Частенько, после концерта, местное начальство приглашало артистов к заранее накрытому столу. На этот случай у всех была припасена посуда. Застолье было кратким - после нескольких дежурных тостов и торопливых благодарностей (надо ведь еще добираться домой), из авосек появлялись кастрюли, и все сметалось со стола. Дистрофия сваливал все в одну кастрюлю – винегрет, салаты, обязательная вареная картошка с мясом на второе, сверху пироги и другая выпечка, приговаривая, мол, все равно в животе все перемешается. Братья танцоры перекладывали блюда тарелками, которые были точно по внутреннему диаметру кастрюли. Ассистентка Андреича извлекала из сумки набор кастрюлек, устанавливающихся друг на друга, а дородный господин набивал едой стеклянные банки с полиэтиленовыми крышками. Через три минуты на столе оставались только тарелки с недоеденным национальным блюдом под названием Тукмач. Спиртное тоже прихватывали с собой, яблоки рассовывались по карманам.

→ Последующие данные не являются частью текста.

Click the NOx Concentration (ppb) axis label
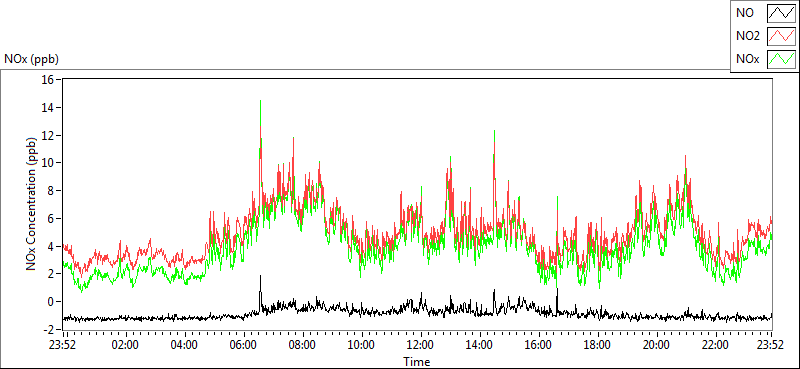 point(32,203)
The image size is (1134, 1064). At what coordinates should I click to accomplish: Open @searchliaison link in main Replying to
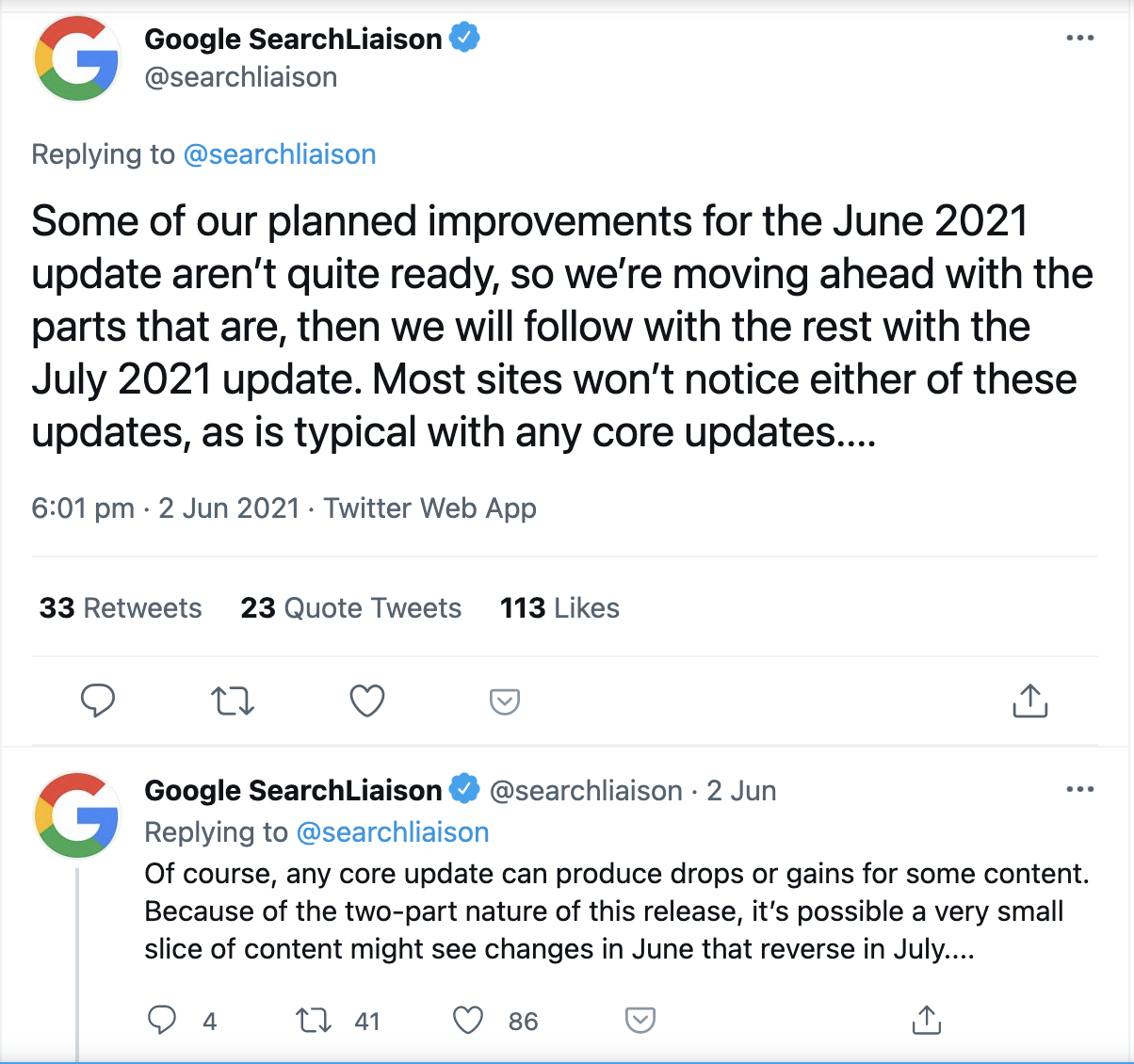(x=280, y=154)
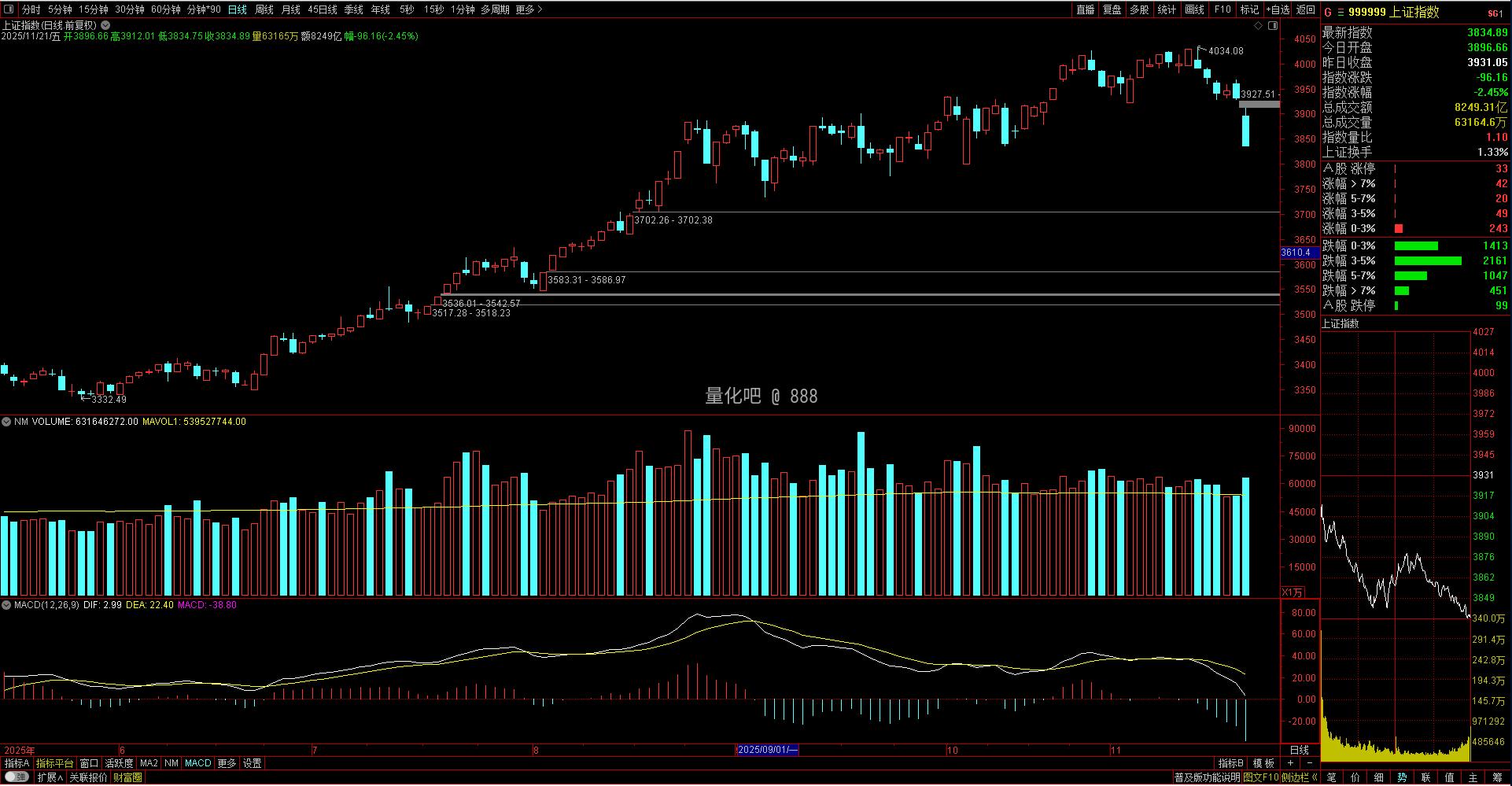
Task: Click the red G icon beside 999999
Action: click(1328, 12)
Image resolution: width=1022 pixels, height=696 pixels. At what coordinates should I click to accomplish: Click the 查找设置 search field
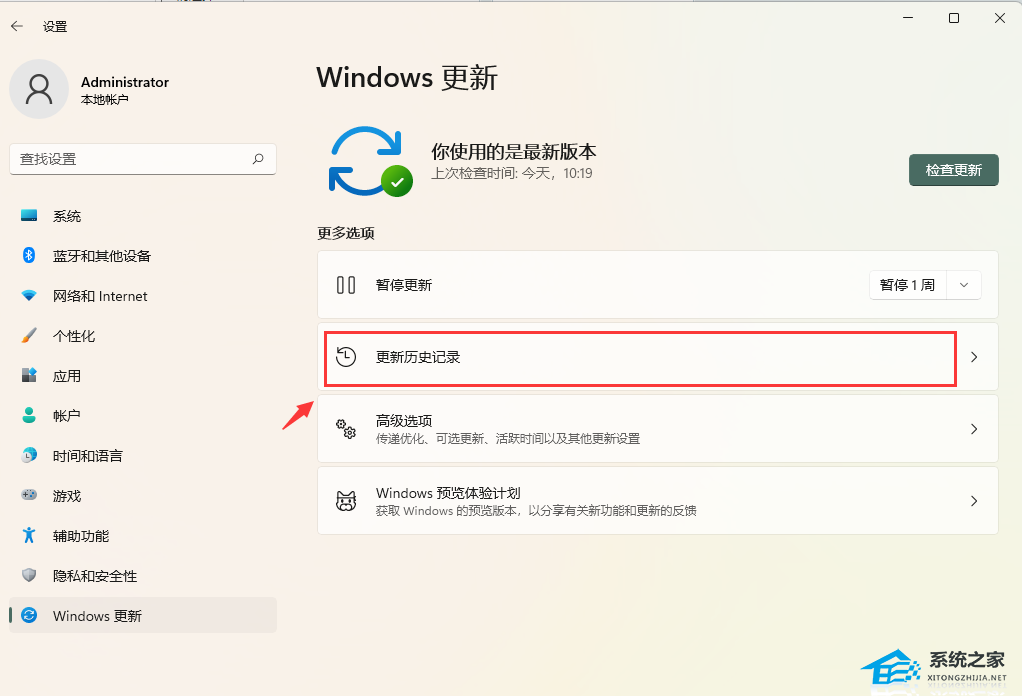(130, 159)
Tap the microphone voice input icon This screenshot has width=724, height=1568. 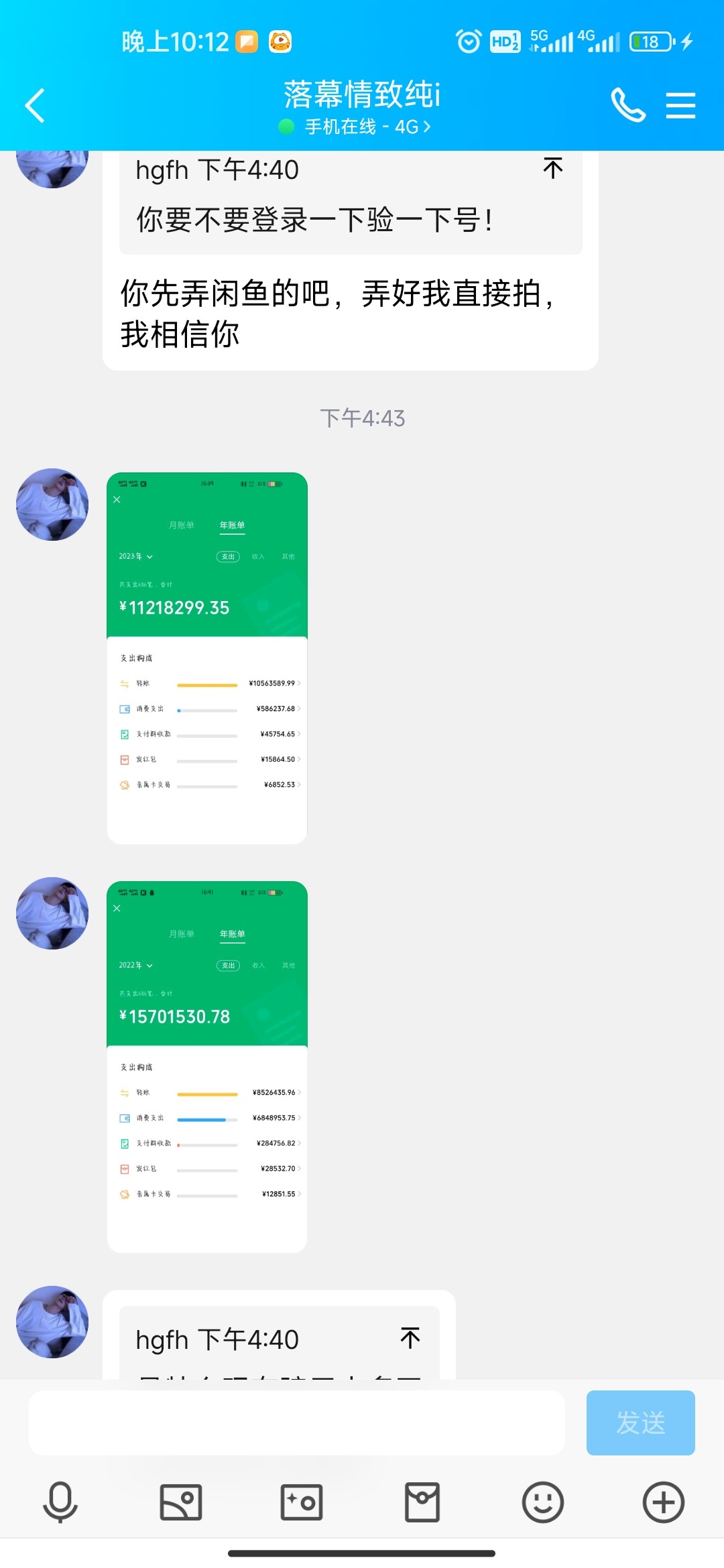pos(60,1502)
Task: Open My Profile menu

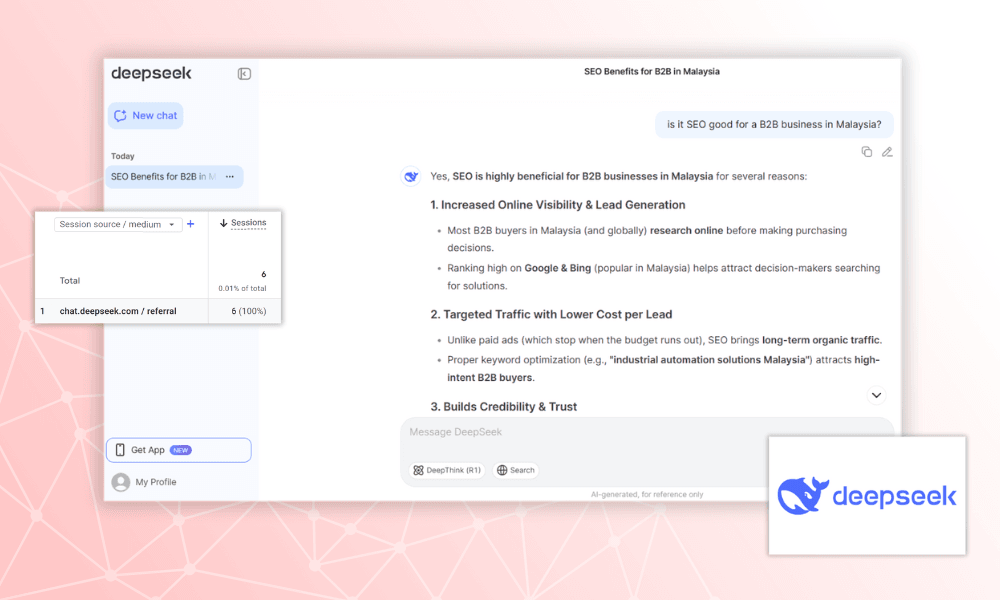Action: tap(155, 482)
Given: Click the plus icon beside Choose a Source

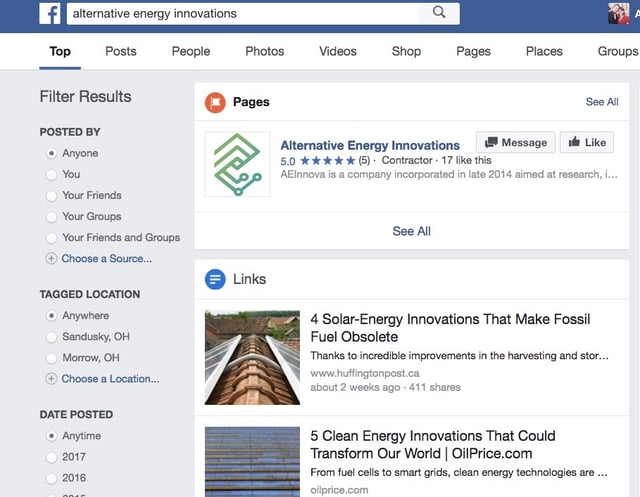Looking at the screenshot, I should coord(52,259).
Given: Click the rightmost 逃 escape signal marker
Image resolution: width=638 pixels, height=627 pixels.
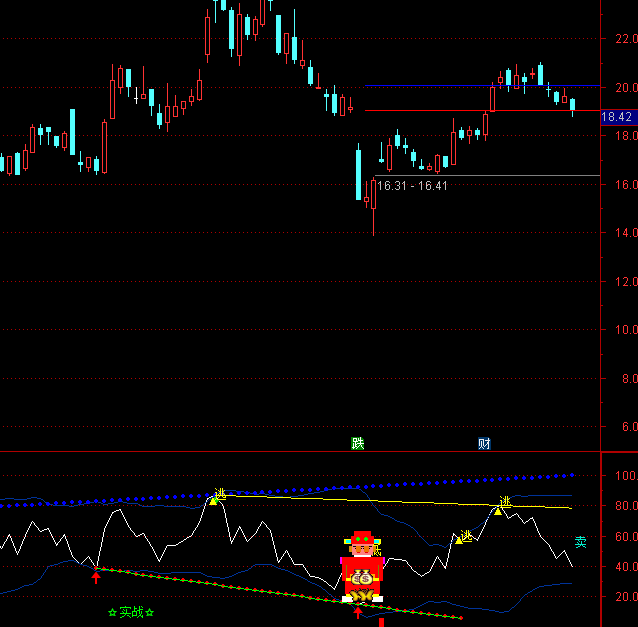Looking at the screenshot, I should [500, 507].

Обратно ехали в наилучшем расположении духа. Дородный господин всегда точно знал, кто, сколько добыл спиртного и периодически проводил экспроприацию, предлагая поделиться излишками с остальными, тут и нашему ВИА кое- что перепадало.
Иван Андреевич обычно дремал впереди, не принимая участия в дорожном разгуле. Как я уже говорил, он бросил пить и курить в свои пятьдесят пять, а также завязал с картами и с женщинами. Хотя говорили, что раньше он проигрывал целые состояния, и даже однажды проиграл свою ассистентку какому-то воровскому авторитету, но потом его убили, и она снова стала выступать вместе с ним. Все это похоже на правду, однако я встретил его, когда Иван Андреевич к деньгам относился лишь как необходимому средству для существования его конторы, а к материальным благам был совершенно равнодушен.
Что у него осталось? Это его подпольная филармония, неподдельный интерес к неординарным людям и самое главное, это сцена - возможность выступать и таскать кроликов из шляпы.